In September 2010, in scenes reminiscent of Woomera in 2000, Hazara asylum seekers, worn down by the freeze on processing Afghan asylum claims and fearful of deportation, broke out of detention in Darwin. Again the protest pushed the plight of refugees onto the front pages and also began an awakening about the situation under a Labor government.

In October 2010, Immigration Minister Bowen finally admitted there were hundreds of children in detention after persistent denials and said they would be released. But we’re still waiting.

In March 2011, a so-called riot broke out on Christmas Island, blamed on failed asylum seekers. It was actually a protest by hundreds of asylum seekers who had been waiting months for answers. In response, the government promised them answers by April.

After a mass hunger strike at Scherger in July 2011 over the bias of reviewers against Hazaras, the Immigration Department quietly established a review of all the Hazaras’ cases, resulting in scores of rejected asylum seekers being granted visas.
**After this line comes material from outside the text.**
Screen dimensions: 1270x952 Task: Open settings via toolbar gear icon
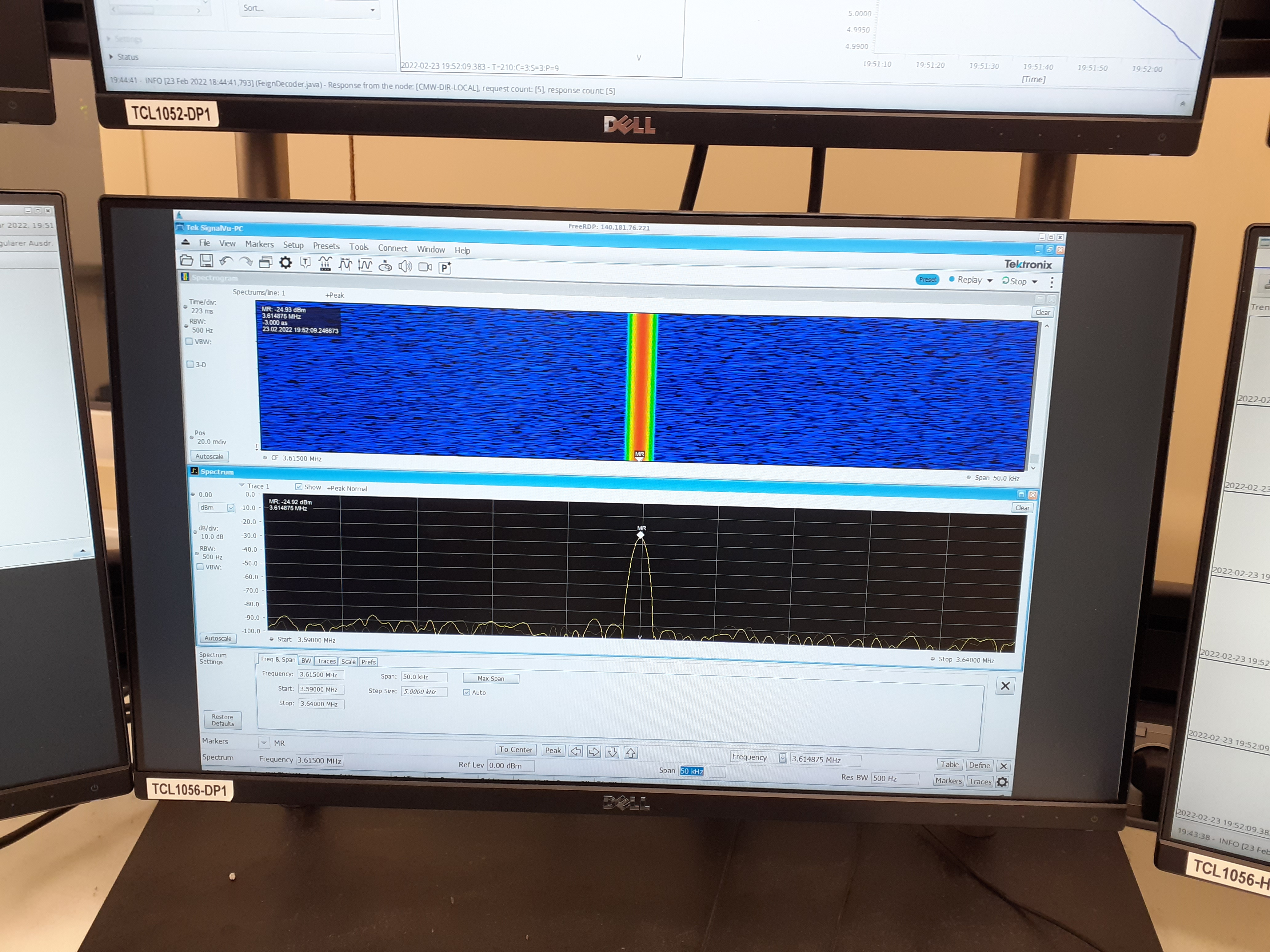click(285, 263)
Similarly, hunger strikes in Darwin delivered second appeal reviews, again with many positive results.
In her 2006 book Future Seekers, Sydney academic Mary Crock argues, “The conditions in Woomera and Curtin improved after the hunger strikes and protests in 2000 and processing was also hastened. This in turn created problems as detainees learned that protest produced results which negotiations had failed to deliver.”

The lesson learned was not a “problem”—it is part of the ABC of political change. And what was true in 2000 is just as true in 2012. It is protest that has won improvements when negotiations and “going through the right channels” has yielded nothing. Even after 20 years, it’s the power of protest that can finally end mandatory detention.